## Kutipan Teks
##############################

11 September 2008

Menanti Implementasi Number Portability

Kejadian ini mungkin pernah Anda alami. Ketika pergi ke suatu daerah dan ingin menggunakan telepon seluler (ponsel), namun ternyata operator yang sehari-hari Anda pakai tidak mempunyai jaringan di daerah itu sehingga ponsel Anda pun tidak dapat digunakan. Anda kecewa karena jaringan operator lain ternyata cukup bagus di sana. Dari kejadian itu, bukan tidak mungkin Anda akan berpikir, alangkah nikmatnya jika tanpa mengganti nomor telepon, ponsel yang Anda pakai tetap berfungsi.

##############################

## Cuplikan Data
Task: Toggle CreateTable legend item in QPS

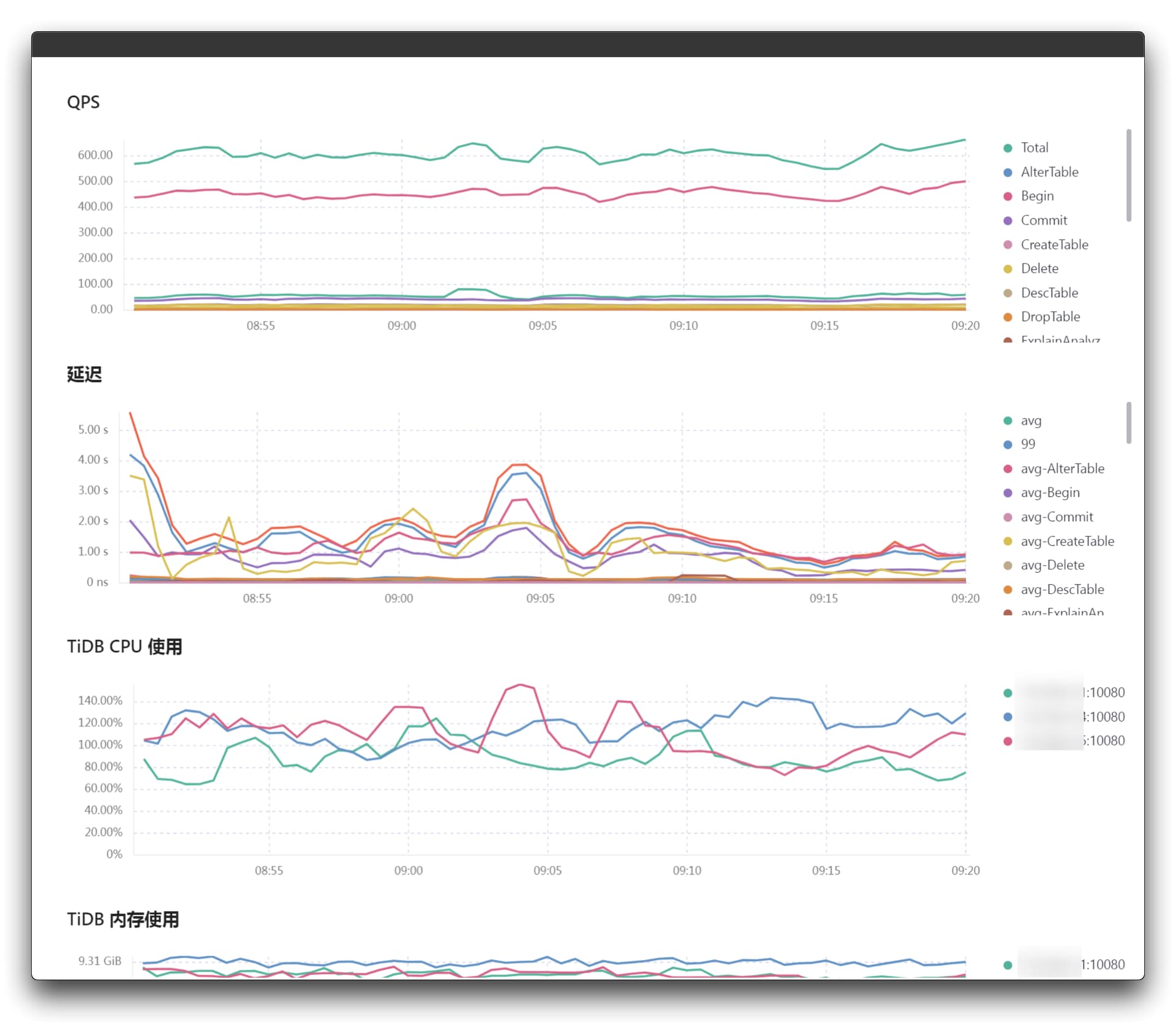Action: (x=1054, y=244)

##############################

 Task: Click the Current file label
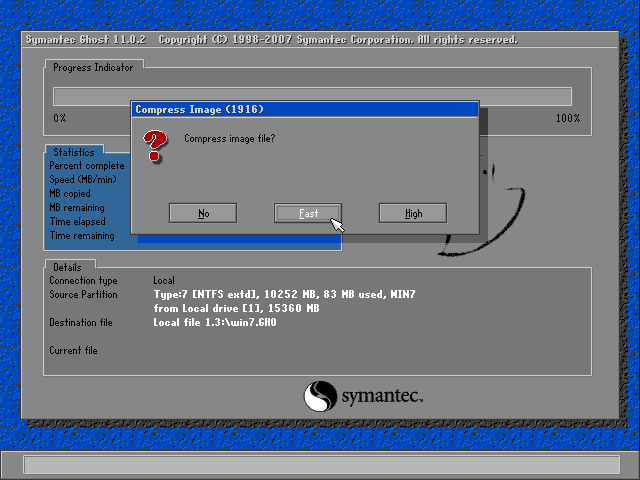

##############################

## Tugas Anda
1 – Tolong tulis ulang bagian kutipan teks dari "Kejadian ini mungkin" sampai "pakai tetap berfungsi.", dengan mengganti "ponsel" menjadi "HP".
2 – Menurut kutipan teks, mengapa ponsel tidak dapat digunakan ketika pergi ke suatu daerah?

## Jawaban Benar
1 –
Kejadian ini mungkin pernah Anda alami. Ketika pergi ke suatu daerah dan ingin menggunakan telepon seluler (HP), namun ternyata operator yang sehari-hari Anda pakai tidak mempunyai jaringan di daerah itu sehingga HP Anda pun tidak dapat digunakan. Anda kecewa karena jaringan operator lain ternyata cukup bagus di sana. Dari kejadian itu, bukan tidak mungkin Anda akan berpikir, alangkah nikmatnya jika tanpa mengganti nomor telepon, HP yang Anda pakai tetap berfungsi.

2 – Karena operator yang sehari-hari dipakai tidak mempunyai jaringan di daerah itu.